→ Aim of the exercise
Copy the lines of the data below without any change, beginning at the line that contains "社科处 (130, 2525)" and stopping after the line that contains "理想煮艺 泰式椰香绿咖喱酱 (708, 356)".

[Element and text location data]
***
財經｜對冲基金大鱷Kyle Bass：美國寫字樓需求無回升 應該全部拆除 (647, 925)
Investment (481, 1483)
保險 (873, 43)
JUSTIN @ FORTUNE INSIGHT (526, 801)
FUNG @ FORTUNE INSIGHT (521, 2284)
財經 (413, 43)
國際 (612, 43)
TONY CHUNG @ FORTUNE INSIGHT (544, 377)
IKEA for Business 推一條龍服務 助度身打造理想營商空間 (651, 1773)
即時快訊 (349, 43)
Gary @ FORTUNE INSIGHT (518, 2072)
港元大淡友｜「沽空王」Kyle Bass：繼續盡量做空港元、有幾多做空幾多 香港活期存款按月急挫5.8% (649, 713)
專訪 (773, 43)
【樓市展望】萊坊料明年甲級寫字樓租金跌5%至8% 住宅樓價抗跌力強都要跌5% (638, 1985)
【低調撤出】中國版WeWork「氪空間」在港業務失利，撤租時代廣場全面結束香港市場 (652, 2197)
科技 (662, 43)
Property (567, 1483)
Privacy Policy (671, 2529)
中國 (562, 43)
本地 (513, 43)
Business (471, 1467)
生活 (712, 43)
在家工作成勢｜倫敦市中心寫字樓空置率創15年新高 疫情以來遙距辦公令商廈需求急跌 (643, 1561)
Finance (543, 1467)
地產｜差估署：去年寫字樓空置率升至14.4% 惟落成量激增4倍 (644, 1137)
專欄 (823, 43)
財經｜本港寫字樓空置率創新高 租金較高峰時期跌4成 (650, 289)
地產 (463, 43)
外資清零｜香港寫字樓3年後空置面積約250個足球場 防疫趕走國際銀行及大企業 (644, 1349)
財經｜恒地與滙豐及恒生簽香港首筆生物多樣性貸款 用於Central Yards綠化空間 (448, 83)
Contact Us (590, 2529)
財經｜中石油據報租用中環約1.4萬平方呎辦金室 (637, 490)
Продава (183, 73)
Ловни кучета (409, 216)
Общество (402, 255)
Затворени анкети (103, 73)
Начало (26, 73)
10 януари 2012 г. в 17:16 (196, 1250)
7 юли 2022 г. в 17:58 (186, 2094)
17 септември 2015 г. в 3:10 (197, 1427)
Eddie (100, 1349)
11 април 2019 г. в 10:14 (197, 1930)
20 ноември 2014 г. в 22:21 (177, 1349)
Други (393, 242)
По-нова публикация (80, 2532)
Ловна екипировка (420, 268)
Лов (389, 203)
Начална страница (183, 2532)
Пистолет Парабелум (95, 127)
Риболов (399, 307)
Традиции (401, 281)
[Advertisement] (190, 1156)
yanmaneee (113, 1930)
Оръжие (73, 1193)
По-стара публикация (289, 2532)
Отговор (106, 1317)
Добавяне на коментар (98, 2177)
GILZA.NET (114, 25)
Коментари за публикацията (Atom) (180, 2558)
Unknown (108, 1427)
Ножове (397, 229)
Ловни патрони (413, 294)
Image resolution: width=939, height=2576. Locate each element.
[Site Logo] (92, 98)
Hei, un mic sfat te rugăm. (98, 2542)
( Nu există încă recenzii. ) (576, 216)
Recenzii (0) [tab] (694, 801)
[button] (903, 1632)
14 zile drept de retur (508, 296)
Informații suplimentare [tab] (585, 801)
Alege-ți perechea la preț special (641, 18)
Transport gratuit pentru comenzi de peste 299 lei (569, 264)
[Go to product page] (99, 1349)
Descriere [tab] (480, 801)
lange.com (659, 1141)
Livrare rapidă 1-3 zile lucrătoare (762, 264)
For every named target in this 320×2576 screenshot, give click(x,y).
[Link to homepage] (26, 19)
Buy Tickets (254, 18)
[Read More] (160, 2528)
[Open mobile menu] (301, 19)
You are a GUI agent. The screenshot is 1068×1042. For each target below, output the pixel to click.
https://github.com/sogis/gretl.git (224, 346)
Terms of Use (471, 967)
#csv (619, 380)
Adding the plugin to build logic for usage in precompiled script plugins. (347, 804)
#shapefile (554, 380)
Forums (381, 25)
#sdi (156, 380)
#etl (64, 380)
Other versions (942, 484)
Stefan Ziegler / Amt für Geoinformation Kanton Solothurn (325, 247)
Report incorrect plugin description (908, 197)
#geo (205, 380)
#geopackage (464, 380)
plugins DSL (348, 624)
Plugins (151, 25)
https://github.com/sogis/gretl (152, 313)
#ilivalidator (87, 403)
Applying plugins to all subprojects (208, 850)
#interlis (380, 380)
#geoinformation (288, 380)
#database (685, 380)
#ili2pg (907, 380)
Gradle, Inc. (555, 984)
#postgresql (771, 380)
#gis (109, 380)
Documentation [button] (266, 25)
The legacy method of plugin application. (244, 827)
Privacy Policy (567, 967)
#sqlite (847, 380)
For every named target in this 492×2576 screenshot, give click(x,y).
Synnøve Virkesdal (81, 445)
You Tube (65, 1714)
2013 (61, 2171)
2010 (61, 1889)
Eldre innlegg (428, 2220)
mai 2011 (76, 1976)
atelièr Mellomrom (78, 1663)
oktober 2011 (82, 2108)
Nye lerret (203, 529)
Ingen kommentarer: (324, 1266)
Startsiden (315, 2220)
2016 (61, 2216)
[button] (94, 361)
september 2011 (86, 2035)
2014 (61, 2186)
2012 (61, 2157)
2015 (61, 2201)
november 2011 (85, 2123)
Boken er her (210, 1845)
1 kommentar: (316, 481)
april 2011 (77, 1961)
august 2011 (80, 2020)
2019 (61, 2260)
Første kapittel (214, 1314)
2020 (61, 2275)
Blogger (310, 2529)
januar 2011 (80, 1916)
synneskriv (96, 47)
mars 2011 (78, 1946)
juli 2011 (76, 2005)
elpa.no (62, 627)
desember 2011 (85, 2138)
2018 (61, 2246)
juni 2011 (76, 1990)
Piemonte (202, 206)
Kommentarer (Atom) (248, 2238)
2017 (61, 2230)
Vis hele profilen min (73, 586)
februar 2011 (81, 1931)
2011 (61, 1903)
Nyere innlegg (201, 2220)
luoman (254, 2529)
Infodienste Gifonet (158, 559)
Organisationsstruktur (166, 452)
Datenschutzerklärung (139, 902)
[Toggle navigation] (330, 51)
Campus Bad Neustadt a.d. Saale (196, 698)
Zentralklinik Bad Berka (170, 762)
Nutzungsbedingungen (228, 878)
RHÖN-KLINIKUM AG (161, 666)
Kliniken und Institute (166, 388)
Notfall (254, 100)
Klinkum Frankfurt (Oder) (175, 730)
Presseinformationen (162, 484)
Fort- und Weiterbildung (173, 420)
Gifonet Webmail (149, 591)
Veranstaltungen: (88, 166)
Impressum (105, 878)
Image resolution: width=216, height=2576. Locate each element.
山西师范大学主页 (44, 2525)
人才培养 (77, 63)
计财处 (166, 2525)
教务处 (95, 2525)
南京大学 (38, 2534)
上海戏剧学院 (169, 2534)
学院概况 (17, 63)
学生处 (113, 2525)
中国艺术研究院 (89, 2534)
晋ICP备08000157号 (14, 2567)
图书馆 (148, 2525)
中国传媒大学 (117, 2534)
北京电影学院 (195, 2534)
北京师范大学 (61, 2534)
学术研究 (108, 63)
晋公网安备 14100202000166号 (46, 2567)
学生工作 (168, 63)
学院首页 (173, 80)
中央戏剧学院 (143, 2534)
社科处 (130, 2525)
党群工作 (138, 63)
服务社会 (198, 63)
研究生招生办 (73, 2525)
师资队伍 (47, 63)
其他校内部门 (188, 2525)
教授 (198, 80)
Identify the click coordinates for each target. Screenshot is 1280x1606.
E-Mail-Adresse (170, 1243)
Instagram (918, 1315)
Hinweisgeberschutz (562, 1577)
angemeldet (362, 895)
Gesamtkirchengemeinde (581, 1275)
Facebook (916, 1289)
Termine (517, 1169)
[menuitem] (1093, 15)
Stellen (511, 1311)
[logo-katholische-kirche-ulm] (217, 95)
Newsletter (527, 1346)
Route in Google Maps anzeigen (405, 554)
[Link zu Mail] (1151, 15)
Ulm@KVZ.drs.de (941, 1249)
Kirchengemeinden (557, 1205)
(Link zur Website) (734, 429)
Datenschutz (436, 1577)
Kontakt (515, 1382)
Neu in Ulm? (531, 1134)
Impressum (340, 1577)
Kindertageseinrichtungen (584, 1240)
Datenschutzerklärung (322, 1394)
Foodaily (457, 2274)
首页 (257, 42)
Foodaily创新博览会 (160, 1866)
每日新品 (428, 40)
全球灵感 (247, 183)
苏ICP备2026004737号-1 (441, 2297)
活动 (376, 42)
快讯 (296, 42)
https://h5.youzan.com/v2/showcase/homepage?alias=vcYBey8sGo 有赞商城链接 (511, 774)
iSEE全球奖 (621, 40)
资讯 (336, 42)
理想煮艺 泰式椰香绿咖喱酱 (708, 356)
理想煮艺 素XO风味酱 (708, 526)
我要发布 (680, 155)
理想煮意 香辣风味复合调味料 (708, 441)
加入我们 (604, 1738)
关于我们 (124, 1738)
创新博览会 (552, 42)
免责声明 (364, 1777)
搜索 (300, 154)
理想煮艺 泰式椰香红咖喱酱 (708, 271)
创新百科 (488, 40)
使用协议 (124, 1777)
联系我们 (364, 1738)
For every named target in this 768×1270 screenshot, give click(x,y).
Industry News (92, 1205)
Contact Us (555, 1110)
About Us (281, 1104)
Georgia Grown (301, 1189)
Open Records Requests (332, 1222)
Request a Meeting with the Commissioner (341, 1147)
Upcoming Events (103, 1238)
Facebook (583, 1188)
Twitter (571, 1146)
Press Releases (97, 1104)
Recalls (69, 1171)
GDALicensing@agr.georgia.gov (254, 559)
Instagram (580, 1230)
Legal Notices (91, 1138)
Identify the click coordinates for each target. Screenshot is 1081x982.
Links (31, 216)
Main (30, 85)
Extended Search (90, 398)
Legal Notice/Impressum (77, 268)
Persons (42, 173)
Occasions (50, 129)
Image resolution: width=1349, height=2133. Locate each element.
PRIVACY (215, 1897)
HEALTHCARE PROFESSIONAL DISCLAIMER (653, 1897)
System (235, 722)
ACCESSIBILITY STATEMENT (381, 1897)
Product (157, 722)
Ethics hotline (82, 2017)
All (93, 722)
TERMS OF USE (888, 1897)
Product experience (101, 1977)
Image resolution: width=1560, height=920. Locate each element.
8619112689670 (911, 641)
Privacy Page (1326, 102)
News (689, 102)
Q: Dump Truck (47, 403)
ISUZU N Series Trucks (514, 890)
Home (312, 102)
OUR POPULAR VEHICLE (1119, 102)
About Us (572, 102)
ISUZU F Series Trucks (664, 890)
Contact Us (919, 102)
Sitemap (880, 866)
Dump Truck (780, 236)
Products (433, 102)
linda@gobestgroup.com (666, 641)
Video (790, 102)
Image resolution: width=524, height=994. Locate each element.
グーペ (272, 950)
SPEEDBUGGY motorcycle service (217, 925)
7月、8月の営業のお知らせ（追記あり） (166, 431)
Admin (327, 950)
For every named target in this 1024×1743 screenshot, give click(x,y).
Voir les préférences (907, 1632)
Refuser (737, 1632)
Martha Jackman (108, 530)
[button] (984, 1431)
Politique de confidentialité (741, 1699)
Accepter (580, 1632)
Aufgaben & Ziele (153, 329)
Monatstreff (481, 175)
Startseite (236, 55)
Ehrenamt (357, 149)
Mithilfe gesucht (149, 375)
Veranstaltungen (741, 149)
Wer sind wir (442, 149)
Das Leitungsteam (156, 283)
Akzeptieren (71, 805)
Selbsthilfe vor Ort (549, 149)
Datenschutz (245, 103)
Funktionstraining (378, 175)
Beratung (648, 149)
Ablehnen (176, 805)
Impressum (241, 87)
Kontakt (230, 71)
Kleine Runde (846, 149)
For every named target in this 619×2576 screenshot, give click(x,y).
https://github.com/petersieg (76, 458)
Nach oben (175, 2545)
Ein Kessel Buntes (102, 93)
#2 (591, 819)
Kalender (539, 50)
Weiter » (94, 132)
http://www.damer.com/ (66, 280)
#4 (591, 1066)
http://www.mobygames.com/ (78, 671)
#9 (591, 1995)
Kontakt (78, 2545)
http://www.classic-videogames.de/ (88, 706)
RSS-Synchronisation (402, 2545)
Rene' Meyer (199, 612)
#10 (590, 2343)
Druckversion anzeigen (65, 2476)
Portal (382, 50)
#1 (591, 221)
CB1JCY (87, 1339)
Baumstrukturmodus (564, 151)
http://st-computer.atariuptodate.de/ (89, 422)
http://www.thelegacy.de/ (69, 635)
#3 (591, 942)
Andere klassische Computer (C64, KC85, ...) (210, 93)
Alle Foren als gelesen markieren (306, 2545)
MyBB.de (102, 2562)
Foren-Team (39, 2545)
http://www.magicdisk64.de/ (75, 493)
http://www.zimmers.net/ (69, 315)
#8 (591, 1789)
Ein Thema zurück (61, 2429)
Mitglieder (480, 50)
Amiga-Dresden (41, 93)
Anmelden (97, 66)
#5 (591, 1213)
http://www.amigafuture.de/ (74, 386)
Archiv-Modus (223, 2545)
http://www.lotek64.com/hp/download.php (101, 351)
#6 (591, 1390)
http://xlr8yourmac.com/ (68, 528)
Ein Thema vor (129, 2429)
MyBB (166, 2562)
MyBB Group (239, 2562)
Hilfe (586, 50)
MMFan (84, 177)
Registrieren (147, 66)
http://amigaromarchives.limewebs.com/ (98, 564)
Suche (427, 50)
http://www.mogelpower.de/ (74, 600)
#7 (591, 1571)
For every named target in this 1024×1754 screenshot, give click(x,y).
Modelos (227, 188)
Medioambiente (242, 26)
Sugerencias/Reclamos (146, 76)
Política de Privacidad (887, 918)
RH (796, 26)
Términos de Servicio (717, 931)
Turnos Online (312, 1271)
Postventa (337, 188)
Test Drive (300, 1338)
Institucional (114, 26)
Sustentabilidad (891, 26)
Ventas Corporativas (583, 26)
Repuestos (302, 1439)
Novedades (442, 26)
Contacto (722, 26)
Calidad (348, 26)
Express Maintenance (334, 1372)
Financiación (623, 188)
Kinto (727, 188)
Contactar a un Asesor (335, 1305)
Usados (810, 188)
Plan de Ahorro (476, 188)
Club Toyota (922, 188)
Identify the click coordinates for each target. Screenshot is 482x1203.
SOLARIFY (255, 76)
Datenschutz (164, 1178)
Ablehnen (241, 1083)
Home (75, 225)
***
→ Correct response
社科处 (130, 2525)
党群工作 (138, 63)
服务社会 (198, 63)
研究生招生办 (73, 2525)
师资队伍 (47, 63)
其他校内部门 (188, 2525)
教授 (198, 80)
Identify the click coordinates for each target. Screenshot is 1280x1606.
E-Mail-Adresse (170, 1243)
Instagram (918, 1315)
Hinweisgeberschutz (562, 1577)
angemeldet (362, 895)
Gesamtkirchengemeinde (581, 1275)
Facebook (916, 1289)
Termine (517, 1169)
[menuitem] (1093, 15)
Stellen (511, 1311)
[logo-katholische-kirche-ulm] (217, 95)
Newsletter (527, 1346)
Route in Google Maps anzeigen (405, 554)
[Link zu Mail] (1151, 15)
Ulm@KVZ.drs.de (941, 1249)
Kirchengemeinden (557, 1205)
(Link zur Website) (734, 429)
Datenschutz (436, 1577)
Kontakt (515, 1382)
Neu in Ulm? (531, 1134)
Impressum (340, 1577)
Kindertageseinrichtungen (584, 1240)
Datenschutzerklärung (322, 1394)
Foodaily (457, 2274)
首页 (257, 42)
Foodaily创新博览会 (160, 1866)
每日新品 (428, 40)
全球灵感 (247, 183)
苏ICP备2026004737号-1 (441, 2297)
活动 (376, 42)
快讯 (296, 42)
https://h5.youzan.com/v2/showcase/homepage?alias=vcYBey8sGo 有赞商城链接 (511, 774)
iSEE全球奖 (621, 40)
资讯 (336, 42)
理想煮艺 泰式椰香绿咖喱酱 (708, 356)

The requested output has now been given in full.